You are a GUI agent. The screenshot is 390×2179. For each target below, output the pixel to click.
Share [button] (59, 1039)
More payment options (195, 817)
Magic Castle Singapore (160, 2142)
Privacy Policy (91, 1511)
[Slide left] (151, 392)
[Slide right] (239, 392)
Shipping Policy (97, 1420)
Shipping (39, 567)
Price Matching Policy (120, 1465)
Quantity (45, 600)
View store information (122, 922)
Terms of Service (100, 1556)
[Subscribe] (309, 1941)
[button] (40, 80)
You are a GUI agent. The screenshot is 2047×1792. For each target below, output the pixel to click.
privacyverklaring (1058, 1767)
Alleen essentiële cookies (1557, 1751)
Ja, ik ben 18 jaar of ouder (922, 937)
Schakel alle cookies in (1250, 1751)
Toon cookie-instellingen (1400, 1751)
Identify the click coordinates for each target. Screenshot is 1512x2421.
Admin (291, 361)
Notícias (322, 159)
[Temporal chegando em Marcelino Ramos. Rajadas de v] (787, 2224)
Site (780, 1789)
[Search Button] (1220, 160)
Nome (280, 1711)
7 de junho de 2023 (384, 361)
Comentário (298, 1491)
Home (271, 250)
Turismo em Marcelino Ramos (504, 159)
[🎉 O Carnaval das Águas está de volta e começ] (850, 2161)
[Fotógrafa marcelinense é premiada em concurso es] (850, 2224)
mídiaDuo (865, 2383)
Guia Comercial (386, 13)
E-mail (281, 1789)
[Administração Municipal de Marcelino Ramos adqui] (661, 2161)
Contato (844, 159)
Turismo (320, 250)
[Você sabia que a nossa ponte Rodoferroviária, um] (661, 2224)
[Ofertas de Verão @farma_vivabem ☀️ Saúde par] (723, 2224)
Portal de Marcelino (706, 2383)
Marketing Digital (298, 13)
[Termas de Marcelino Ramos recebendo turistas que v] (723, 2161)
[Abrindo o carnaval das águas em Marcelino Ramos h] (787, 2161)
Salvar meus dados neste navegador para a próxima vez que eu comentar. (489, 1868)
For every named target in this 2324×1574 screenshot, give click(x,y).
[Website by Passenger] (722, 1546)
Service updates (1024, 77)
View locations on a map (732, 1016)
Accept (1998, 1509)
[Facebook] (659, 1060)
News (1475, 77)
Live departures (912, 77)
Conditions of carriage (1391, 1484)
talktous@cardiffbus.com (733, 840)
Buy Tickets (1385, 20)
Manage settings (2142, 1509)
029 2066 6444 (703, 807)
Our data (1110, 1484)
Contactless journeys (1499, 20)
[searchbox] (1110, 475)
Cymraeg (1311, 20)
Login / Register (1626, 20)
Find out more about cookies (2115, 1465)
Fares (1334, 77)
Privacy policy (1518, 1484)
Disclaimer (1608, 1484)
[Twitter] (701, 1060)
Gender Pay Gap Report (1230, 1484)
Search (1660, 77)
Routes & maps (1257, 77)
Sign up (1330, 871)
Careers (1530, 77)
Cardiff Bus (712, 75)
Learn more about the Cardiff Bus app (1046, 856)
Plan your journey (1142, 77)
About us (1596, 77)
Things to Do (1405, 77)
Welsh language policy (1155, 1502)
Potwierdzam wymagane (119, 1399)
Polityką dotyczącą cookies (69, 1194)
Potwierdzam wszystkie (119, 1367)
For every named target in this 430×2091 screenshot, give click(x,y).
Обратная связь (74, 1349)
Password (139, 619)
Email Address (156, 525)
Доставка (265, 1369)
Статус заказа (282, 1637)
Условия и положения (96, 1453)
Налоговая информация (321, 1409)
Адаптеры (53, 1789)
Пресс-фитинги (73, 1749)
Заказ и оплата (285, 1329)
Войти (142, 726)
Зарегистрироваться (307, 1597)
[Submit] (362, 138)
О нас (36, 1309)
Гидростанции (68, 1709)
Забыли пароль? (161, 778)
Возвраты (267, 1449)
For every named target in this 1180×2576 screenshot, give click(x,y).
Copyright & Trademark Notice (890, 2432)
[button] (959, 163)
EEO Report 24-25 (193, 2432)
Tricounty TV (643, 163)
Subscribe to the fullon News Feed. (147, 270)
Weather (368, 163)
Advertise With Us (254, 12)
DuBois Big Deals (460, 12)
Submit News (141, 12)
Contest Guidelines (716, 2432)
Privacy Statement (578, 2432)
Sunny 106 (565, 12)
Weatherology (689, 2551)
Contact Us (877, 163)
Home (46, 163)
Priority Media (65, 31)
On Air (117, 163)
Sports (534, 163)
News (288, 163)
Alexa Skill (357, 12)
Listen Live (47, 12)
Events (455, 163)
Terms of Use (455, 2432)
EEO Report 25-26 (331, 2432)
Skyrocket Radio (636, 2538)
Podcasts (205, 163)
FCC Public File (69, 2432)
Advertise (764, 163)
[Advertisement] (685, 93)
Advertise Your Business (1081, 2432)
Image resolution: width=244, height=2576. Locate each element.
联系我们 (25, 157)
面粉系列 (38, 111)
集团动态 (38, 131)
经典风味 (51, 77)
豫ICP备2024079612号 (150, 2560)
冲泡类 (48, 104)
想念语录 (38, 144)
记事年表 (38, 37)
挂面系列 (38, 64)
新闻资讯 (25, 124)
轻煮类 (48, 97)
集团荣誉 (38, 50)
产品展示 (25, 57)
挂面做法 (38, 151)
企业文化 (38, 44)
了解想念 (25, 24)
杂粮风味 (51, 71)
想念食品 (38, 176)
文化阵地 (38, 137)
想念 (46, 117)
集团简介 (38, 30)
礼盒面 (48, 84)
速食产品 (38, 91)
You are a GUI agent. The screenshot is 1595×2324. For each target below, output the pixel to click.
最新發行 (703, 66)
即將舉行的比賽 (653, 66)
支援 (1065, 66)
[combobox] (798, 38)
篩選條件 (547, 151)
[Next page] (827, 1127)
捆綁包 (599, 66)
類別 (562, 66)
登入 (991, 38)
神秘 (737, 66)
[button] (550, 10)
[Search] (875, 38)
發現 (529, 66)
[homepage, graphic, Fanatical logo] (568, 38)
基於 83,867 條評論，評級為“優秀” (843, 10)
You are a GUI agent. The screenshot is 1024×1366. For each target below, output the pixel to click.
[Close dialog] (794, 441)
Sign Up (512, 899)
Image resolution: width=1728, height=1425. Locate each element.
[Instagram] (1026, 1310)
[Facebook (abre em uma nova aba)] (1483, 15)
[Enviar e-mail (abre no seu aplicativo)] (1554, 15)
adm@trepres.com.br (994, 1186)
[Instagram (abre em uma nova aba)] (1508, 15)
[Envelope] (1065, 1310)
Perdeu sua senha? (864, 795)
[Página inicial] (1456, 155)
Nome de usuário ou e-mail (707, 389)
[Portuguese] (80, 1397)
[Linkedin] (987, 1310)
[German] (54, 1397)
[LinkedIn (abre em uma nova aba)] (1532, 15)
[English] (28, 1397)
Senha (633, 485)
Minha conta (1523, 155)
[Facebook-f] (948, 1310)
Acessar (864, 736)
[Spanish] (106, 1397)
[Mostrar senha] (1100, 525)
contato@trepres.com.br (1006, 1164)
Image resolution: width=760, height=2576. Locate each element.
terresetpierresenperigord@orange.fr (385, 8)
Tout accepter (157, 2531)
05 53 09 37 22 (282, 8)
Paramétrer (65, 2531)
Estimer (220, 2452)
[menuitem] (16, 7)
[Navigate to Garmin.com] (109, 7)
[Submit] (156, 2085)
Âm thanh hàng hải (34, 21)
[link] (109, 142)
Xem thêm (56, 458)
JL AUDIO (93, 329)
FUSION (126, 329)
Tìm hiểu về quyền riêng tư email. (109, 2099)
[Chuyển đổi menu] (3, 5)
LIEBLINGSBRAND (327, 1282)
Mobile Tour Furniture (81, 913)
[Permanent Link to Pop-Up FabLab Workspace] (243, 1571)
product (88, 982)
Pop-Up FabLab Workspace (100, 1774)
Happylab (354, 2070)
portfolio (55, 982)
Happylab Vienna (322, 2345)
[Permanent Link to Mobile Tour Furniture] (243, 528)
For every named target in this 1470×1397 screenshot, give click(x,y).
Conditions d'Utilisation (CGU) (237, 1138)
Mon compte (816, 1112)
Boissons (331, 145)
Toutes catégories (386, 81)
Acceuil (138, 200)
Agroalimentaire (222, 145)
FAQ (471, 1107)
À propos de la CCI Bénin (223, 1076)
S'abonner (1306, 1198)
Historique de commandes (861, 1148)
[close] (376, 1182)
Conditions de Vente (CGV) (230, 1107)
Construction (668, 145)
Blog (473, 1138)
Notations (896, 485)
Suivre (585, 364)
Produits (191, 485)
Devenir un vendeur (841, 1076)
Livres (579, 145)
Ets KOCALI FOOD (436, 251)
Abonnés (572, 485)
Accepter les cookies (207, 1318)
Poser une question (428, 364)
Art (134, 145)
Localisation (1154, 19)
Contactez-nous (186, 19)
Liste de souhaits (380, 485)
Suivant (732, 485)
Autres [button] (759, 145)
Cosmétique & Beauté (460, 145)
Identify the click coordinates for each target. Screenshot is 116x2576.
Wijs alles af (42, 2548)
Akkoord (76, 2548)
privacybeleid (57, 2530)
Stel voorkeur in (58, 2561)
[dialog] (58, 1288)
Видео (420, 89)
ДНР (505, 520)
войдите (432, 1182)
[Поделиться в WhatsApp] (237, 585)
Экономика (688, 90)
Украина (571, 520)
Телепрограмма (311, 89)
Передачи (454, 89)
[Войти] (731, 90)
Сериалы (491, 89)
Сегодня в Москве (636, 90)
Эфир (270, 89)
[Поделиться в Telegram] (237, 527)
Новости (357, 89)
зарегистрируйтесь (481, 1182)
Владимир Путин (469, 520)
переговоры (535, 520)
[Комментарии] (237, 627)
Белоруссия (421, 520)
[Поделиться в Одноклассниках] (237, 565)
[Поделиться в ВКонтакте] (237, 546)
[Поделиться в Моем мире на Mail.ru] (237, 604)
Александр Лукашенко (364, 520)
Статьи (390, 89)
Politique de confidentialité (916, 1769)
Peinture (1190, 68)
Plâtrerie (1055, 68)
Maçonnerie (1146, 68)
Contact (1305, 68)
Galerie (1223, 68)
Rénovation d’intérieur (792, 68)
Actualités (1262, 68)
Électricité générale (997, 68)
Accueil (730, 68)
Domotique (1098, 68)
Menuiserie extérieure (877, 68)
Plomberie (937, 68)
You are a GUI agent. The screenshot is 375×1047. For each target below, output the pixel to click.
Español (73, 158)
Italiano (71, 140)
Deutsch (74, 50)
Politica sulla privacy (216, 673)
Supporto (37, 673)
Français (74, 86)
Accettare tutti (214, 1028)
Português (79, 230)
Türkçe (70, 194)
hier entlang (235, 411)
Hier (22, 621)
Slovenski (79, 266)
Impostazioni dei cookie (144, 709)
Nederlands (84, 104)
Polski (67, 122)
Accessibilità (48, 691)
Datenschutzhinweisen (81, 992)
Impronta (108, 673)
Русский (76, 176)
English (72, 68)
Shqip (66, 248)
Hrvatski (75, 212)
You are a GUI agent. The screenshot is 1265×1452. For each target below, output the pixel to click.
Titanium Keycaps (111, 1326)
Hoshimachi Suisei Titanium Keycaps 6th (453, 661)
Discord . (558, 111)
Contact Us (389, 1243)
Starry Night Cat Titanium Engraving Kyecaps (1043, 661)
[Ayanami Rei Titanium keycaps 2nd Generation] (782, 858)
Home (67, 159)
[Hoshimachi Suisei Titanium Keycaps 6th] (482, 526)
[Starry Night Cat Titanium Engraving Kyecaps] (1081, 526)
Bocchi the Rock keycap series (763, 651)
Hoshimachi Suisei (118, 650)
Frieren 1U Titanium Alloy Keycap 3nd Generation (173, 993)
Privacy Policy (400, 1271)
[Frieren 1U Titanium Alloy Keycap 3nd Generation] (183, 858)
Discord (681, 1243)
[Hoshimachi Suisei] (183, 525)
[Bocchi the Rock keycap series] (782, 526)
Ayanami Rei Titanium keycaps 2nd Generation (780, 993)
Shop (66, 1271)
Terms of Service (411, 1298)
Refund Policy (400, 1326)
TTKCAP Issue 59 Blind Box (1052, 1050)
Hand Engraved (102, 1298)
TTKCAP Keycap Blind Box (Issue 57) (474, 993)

* * * * * * *

## Work item:
Every line above that holds the word "Night" needs to be copied.

## Result below:
Starry Night Cat Titanium Engraving Kyecaps (1043, 661)
[Starry Night Cat Titanium Engraving Kyecaps] (1081, 526)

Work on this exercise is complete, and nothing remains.